● **RECORDS FOR PROCESSING**
■ ■ ■

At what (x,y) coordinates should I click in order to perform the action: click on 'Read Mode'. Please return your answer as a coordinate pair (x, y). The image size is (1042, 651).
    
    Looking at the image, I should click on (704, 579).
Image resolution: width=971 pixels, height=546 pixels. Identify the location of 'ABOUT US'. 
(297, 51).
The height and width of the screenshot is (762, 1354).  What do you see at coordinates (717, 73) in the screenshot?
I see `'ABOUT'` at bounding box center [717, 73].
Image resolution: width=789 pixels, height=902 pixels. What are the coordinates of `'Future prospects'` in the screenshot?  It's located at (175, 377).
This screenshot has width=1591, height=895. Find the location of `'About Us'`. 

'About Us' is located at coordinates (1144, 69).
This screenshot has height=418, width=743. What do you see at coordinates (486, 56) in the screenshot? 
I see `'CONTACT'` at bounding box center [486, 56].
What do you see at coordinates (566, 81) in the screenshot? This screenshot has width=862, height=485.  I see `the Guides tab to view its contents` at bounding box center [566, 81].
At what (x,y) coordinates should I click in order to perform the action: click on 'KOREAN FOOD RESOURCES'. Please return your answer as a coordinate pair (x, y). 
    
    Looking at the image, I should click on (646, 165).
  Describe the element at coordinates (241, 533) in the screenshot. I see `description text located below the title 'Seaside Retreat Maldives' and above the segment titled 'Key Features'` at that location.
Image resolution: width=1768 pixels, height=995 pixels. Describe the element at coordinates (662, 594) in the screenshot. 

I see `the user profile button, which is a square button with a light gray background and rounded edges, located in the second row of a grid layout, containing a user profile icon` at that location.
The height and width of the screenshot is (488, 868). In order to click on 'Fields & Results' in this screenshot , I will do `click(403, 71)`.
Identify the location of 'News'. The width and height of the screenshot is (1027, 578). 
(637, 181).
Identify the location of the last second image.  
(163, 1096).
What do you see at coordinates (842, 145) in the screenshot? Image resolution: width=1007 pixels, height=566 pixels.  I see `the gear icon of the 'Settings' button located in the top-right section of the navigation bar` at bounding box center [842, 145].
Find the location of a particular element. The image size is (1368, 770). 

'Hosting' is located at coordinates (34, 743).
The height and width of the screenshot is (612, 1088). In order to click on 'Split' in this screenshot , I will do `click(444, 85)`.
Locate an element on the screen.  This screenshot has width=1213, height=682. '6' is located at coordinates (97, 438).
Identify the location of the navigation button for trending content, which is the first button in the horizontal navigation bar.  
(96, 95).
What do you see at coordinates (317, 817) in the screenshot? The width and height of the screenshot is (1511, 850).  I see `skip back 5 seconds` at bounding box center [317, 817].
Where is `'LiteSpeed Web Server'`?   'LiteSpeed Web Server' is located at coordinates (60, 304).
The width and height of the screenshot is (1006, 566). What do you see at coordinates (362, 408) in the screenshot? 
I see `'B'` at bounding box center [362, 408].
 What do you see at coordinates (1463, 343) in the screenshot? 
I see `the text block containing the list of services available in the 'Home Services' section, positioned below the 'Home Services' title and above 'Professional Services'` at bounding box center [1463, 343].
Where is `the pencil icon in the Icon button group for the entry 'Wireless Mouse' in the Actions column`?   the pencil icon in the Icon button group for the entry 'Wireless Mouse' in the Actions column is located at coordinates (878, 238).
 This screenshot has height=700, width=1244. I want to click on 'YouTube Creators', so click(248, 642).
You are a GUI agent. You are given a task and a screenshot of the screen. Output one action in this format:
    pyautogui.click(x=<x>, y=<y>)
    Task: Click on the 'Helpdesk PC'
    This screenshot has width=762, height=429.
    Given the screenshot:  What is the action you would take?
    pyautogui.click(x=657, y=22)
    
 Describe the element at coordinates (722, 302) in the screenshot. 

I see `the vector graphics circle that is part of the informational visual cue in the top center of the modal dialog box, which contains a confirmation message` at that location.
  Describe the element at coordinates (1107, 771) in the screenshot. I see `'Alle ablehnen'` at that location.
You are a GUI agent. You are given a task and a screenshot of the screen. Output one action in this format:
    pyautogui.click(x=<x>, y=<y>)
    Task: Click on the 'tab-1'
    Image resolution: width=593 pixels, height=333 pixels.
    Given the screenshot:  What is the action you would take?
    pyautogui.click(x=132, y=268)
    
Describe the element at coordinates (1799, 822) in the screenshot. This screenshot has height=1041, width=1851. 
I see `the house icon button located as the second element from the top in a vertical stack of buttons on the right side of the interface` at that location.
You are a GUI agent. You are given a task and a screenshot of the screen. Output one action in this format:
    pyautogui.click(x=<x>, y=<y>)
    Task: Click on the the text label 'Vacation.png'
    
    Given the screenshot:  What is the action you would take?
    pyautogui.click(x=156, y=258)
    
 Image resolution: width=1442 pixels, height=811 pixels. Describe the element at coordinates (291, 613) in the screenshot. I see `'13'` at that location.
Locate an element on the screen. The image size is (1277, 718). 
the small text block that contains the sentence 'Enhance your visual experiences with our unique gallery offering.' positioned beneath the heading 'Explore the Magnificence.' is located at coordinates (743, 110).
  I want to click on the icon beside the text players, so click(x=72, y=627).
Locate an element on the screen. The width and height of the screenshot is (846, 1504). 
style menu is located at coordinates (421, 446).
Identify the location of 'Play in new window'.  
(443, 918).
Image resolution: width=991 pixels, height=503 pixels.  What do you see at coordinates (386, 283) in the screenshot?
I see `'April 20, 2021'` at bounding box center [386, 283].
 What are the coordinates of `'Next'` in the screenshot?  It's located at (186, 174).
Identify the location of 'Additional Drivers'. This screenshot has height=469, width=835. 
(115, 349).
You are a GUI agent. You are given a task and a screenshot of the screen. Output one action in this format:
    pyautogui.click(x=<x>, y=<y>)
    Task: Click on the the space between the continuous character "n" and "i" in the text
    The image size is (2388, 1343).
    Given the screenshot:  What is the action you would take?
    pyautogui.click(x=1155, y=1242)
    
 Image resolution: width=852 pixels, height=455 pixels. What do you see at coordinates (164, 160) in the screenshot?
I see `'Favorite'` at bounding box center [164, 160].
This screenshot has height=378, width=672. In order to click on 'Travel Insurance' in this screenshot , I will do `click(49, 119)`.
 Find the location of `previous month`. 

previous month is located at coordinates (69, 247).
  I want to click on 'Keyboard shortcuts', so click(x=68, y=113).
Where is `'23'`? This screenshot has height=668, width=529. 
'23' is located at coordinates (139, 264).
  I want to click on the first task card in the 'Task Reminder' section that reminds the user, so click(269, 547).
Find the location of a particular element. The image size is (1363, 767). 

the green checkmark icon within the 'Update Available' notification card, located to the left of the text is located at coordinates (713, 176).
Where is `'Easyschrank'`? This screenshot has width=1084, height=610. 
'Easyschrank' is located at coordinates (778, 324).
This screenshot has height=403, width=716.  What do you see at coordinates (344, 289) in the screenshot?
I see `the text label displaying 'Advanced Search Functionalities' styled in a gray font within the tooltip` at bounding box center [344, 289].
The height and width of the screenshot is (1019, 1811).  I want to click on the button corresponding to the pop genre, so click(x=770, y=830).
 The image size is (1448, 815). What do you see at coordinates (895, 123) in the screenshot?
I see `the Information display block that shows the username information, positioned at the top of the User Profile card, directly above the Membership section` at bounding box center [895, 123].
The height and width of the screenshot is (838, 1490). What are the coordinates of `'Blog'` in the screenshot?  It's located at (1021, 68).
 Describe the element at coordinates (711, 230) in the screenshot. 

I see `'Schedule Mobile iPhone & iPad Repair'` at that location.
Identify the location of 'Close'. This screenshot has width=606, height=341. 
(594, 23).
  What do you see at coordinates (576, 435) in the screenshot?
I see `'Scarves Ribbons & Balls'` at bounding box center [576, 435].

■ ■ ■

● **AIM**
Put every line of the material above into a JSON list of strings, with one string for each line and blank lines omitted.

● **OUTPUT FOR THIS EXERCISE**
[
  "At what (x,y) coordinates should I click in order to perform the action: click on 'Read Mode'. Please return your answer as a coordinate pair (x, y). The image size is (1042, 651).",
  "    Looking at the image, I should click on (704, 579).",
  "Image resolution: width=971 pixels, height=546 pixels. Identify the location of 'ABOUT US'. ",
  "(297, 51).",
  "The height and width of the screenshot is (762, 1354).  What do you see at coordinates (717, 73) in the screenshot?",
  "I see `'ABOUT'` at bounding box center [717, 73].",
  "Image resolution: width=789 pixels, height=902 pixels. What are the coordinates of `'Future prospects'` in the screenshot?  It's located at (175, 377).",
  "This screenshot has width=1591, height=895. Find the location of `'About Us'`. ",
  "'About Us' is located at coordinates (1144, 69).",
  "This screenshot has height=418, width=743. What do you see at coordinates (486, 56) in the screenshot? ",
  "I see `'CONTACT'` at bounding box center [486, 56].",
  "What do you see at coordinates (566, 81) in the screenshot? This screenshot has width=862, height=485.  I see `the Guides tab to view its contents` at bounding box center [566, 81].",
  "At what (x,y) coordinates should I click in order to perform the action: click on 'KOREAN FOOD RESOURCES'. Please return your answer as a coordinate pair (x, y). ",
  "    Looking at the image, I should click on (646, 165).",
  "  Describe the element at coordinates (241, 533) in the screenshot. I see `description text located below the title 'Seaside Retreat Maldives' and above the segment titled 'Key Features'` at that location.",
  "Image resolution: width=1768 pixels, height=995 pixels. Describe the element at coordinates (662, 594) in the screenshot. ",
  "I see `the user profile button, which is a square button with a light gray background and rounded edges, located in the second row of a grid layout, containing a user profile icon` at that location.",
  "The height and width of the screenshot is (488, 868). In order to click on 'Fields & Results' in this screenshot , I will do `click(403, 71)`.",
  "Identify the location of 'News'. The width and height of the screenshot is (1027, 578). ",
  "(637, 181).",
  "Identify the location of the last second image.  ",
  "(163, 1096).",
  "What do you see at coordinates (842, 145) in the screenshot? Image resolution: width=1007 pixels, height=566 pixels.  I see `the gear icon of the 'Settings' button located in the top-right section of the navigation bar` at bounding box center [842, 145].",
  "Find the location of a particular element. The image size is (1368, 770). ",
  "'Hosting' is located at coordinates (34, 743).",
  "The height and width of the screenshot is (612, 1088). In order to click on 'Split' in this screenshot , I will do `click(444, 85)`.",
  "Locate an element on the screen.  This screenshot has width=1213, height=682. '6' is located at coordinates (97, 438).",
  "Identify the location of the navigation button for trending content, which is the first button in the horizontal navigation bar.  ",
  "(96, 95).",
  "What do you see at coordinates (317, 817) in the screenshot? The width and height of the screenshot is (1511, 850).  I see `skip back 5 seconds` at bounding box center [317, 817].",
  "Where is `'LiteSpeed Web Server'`?   'LiteSpeed Web Server' is located at coordinates (60, 304).",
  "The width and height of the screenshot is (1006, 566). What do you see at coordinates (362, 408) in the screenshot? ",
  "I see `'B'` at bounding box center [362, 408].",
  " What do you see at coordinates (1463, 343) in the screenshot? ",
  "I see `the text block containing the list of services available in the 'Home Services' section, positioned below the 'Home Services' title and above 'Professional Services'` at bounding box center [1463, 343].",
  "Where is `the pencil icon in the Icon button group for the entry 'Wireless Mouse' in the Actions column`?   the pencil icon in the Icon button group for the entry 'Wireless Mouse' in the Actions column is located at coordinates (878, 238).",
  " This screenshot has height=700, width=1244. I want to click on 'YouTube Creators', so click(248, 642).",
  "You are a GUI agent. You are given a task and a screenshot of the screen. Output one action in this format:",
  "    pyautogui.click(x=<x>, y=<y>)",
  "    Task: Click on the 'Helpdesk PC'",
  "    This screenshot has width=762, height=429.",
  "    Given the screenshot:  What is the action you would take?",
  "    pyautogui.click(x=657, y=22)",
  " Describe the element at coordinates (722, 302) in the screenshot. ",
  "I see `the vector graphics circle that is part of the informational visual cue in the top center of the modal dialog box, which contains a confirmation message` at that location.",
  "  Describe the element at coordinates (1107, 771) in the screenshot. I see `'Alle ablehnen'` at that location.",
  "You are a GUI agent. You are given a task and a screenshot of the screen. Output one action in this format:",
  "    pyautogui.click(x=<x>, y=<y>)",
  "    Task: Click on the 'tab-1'",
  "    Image resolution: width=593 pixels, height=333 pixels.",
  "    Given the screenshot:  What is the action you would take?",
  "    pyautogui.click(x=132, y=268)",
  "Describe the element at coordinates (1799, 822) in the screenshot. This screenshot has height=1041, width=1851. ",
  "I see `the house icon button located as the second element from the top in a vertical stack of buttons on the right side of the interface` at that location.",
  "You are a GUI agent. You are given a task and a screenshot of the screen. Output one action in this format:",
  "    pyautogui.click(x=<x>, y=<y>)",
  "    Task: Click on the the text label 'Vacation.png'",
  "    Given the screenshot:  What is the action you would take?",
  "    pyautogui.click(x=156, y=258)",
  " Image resolution: width=1442 pixels, height=811 pixels. Describe the element at coordinates (291, 613) in the screenshot. I see `'13'` at that location.",
  "Locate an element on the screen. The image size is (1277, 718). ",
  "the small text block that contains the sentence 'Enhance your visual experiences with our unique gallery offering.' positioned beneath the heading 'Explore the Magnificence.' is located at coordinates (743, 110).",
  "  I want to click on the icon beside the text players, so click(x=72, y=627).",
  "Locate an element on the screen. The width and height of the screenshot is (846, 1504). ",
  "style menu is located at coordinates (421, 446).",
  "Identify the location of 'Play in new window'.  ",
  "(443, 918).",
  "Image resolution: width=991 pixels, height=503 pixels.  What do you see at coordinates (386, 283) in the screenshot?",
  "I see `'April 20, 2021'` at bounding box center [386, 283].",
  " What are the coordinates of `'Next'` in the screenshot?  It's located at (186, 174).",
  "Identify the location of 'Additional Drivers'. This screenshot has height=469, width=835. ",
  "(115, 349).",
  "You are a GUI agent. You are given a task and a screenshot of the screen. Output one action in this format:",
  "    pyautogui.click(x=<x>, y=<y>)",
  "    Task: Click on the the space between the continuous character \"n\" and \"i\" in the text",
  "    The image size is (2388, 1343).",
  "    Given the screenshot:  What is the action you would take?",
  "    pyautogui.click(x=1155, y=1242)",
  " Image resolution: width=852 pixels, height=455 pixels. What do you see at coordinates (164, 160) in the screenshot?",
  "I see `'Favorite'` at bounding box center [164, 160].",
  "This screenshot has height=378, width=672. In order to click on 'Travel Insurance' in this screenshot , I will do `click(49, 119)`.",
  " Find the location of `previous month`. ",
  "previous month is located at coordinates (69, 247).",
  "  I want to click on 'Keyboard shortcuts', so click(x=68, y=113).",
  "Where is `'23'`? This screenshot has height=668, width=529. ",
  "'23' is located at coordinates (139, 264).",
  "  I want to click on the first task card in the 'Task Reminder' section that reminds the user, so click(269, 547).",
  "Find the location of a particular element. The image size is (1363, 767). ",
  "the green checkmark icon within the 'Update Available' notification card, located to the left of the text is located at coordinates (713, 176).",
  "Where is `'Easyschrank'`? This screenshot has width=1084, height=610. ",
  "'Easyschrank' is located at coordinates (778, 324).",
  "This screenshot has height=403, width=716.  What do you see at coordinates (344, 289) in the screenshot?",
  "I see `the text label displaying 'Advanced Search Functionalities' styled in a gray font within the tooltip` at bounding box center [344, 289].",
  "The height and width of the screenshot is (1019, 1811).  I want to click on the button corresponding to the pop genre, so click(x=770, y=830).",
  " The image size is (1448, 815). What do you see at coordinates (895, 123) in the screenshot?",
  "I see `the Information display block that shows the username information, positioned at the top of the User Profile card, directly above the Membership section` at bounding box center [895, 123].",
  "The height and width of the screenshot is (838, 1490). What are the coordinates of `'Blog'` in the screenshot?  It's located at (1021, 68).",
  " Describe the element at coordinates (711, 230) in the screenshot. ",
  "I see `'Schedule Mobile iPhone & iPad Repair'` at that location.",
  "Identify the location of 'Close'. This screenshot has width=606, height=341. ",
  "(594, 23).",
  "  What do you see at coordinates (576, 435) in the screenshot?",
  "I see `'Scarves Ribbons & Balls'` at bounding box center [576, 435]."
]